LIST OF TASKS
1. Translate this sentence from the passage on stress below into Spanish: "No one is perfect, including me."
2. Please go on with the passage on stress below, starting after its final sentence.

And that brings me to the other stressor of life, trying to do it all & then giving yourself a hard time because it doesn't happen all at once.  There's the satisfy my needs, the needs of my family, house, others that all need to take place.  And when something is not done, you stress about it.  And I say you in a broad sense b/c I stress about it & I honestly believe it's in a females nature to worry & to try & do it all.  But it doesn't so mostly we spend a great deal of time, stressing about why we didn't get it done or how to get it done or why we can't get it done.  I think that's the big one, the why I can't get it done.  Why can't I do it all.  Why can't I take on the world & build Rome in one day! I mean that's realistic, right?  When we know it can't happen then why do we still stress about it?  Why do we compare ourselves to other moms, women, when we have no idea what is going on in their life.  I mean a spotless house doesn't mean a good life.  Also the mom's that have it all together or so we think could be empty inside.  I have to remind myself of that.  No one is perfect, including me.  I will do what I want, help out where I can, be there for all that need me & I will make it happen.  I will take it one day at a time & just keep on trucking!

INFORMATION GIVEN
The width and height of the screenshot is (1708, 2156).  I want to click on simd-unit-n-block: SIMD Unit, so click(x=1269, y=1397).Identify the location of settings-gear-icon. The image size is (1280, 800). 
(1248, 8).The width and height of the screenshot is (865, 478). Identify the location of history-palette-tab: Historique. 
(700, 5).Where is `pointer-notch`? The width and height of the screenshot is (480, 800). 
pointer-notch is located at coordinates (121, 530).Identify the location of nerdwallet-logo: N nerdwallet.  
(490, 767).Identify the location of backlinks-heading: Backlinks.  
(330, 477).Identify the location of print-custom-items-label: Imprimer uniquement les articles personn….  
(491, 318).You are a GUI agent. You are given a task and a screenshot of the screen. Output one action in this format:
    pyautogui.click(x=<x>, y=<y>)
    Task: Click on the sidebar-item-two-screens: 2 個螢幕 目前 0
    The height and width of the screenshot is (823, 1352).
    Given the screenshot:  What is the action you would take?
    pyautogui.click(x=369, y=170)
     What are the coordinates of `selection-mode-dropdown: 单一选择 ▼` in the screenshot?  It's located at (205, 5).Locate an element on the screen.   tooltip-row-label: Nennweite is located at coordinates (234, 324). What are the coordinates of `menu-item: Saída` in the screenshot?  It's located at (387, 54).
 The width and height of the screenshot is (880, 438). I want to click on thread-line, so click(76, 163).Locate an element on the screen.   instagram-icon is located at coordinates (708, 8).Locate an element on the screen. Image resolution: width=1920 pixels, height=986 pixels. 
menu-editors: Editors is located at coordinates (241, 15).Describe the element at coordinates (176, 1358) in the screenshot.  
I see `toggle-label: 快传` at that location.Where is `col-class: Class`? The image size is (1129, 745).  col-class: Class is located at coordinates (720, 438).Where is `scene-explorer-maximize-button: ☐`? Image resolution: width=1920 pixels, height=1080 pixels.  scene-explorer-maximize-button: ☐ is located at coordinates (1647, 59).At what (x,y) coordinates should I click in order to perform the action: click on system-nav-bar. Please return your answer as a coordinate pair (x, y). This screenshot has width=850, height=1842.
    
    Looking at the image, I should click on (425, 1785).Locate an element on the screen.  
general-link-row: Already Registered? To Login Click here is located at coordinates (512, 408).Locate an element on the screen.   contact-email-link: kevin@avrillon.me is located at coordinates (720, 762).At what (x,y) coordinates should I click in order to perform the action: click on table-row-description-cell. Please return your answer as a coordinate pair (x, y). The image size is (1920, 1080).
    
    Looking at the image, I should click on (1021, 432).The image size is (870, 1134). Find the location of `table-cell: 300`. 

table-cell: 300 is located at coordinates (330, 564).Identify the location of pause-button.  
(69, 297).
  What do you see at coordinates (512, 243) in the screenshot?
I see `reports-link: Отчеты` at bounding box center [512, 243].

OUTPUTS IN ORDER
1. Nadie es perfecto, ni siquiera yo.

2.
Well enough heavy stuff.  On to the daily grind.  Today is Harrison's Birthday!  We're all taking him out to dinner tonight & yesterday was my mom's birthday so my folks are going too.  Harrison's mom was here & was supposed to go but she left today to go to see her sister.  And after today we get to take a break from birthday's.  Thank goodness, I feel like the past two weeks have been birthday central.  Now to focus on Thanksgiving & Christmas.  I just cannot believe how close both of those holidays are.  I mean holy smokes! There's not much to do to get ready for Thanksgiving but Christmas is always crazy.  Breathe in & Breathe out & back to my statement of "one day at a time" 

I have to finish the small city of laundry that is folded on my bed! Ugh, seriously who likes to put up clothes & if you say you do, you're lying.  Laundry & Dishes are bane of my existence! 

Oh & Go Vote today!

1 comment:

  1. Love and laugh lots and the rest will get done when it gets done. But that motto doesn't work very well when the kids are screaming, the laundry is piled up and the cat just puked on the rug.